---------- EXTRACTED ENTRIES

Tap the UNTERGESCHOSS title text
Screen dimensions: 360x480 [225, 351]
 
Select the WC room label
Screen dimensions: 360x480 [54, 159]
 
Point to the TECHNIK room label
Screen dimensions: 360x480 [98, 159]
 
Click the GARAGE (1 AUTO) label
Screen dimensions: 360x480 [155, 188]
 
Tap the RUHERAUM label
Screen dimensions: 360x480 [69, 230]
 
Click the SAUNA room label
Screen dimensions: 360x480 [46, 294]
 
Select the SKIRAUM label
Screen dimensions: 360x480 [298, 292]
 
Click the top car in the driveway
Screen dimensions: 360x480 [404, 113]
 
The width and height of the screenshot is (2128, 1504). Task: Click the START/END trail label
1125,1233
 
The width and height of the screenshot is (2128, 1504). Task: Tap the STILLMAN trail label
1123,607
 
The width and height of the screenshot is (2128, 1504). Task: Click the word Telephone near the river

--------------------

WRITTEN REQUEST — Rewrite every item above, requests included, multiplying each coordinate in the answers by 1.3 and rounding to the nearest whole number, with halves rounded up. Leave the stated dimensions unchanged.

REPLY TO THE TASK —
Tap the UNTERGESCHOSS title text
Screen dimensions: 360x480 [293, 456]
 
Select the WC room label
Screen dimensions: 360x480 [70, 207]
 
Point to the TECHNIK room label
Screen dimensions: 360x480 [127, 207]
 
Click the GARAGE (1 AUTO) label
Screen dimensions: 360x480 [202, 244]
 
Tap the RUHERAUM label
Screen dimensions: 360x480 [90, 299]
 
Click the SAUNA room label
Screen dimensions: 360x480 [60, 382]
 
Select the SKIRAUM label
Screen dimensions: 360x480 [387, 380]
 
Click the top car in the driveway
Screen dimensions: 360x480 [525, 147]
 
The width and height of the screenshot is (2128, 1504). Task: Click the START/END trail label
1463,1603
 
The width and height of the screenshot is (2128, 1504). Task: Tap the STILLMAN trail label
1460,789
 
The width and height of the screenshot is (2128, 1504). Task: Click the word Telephone near the river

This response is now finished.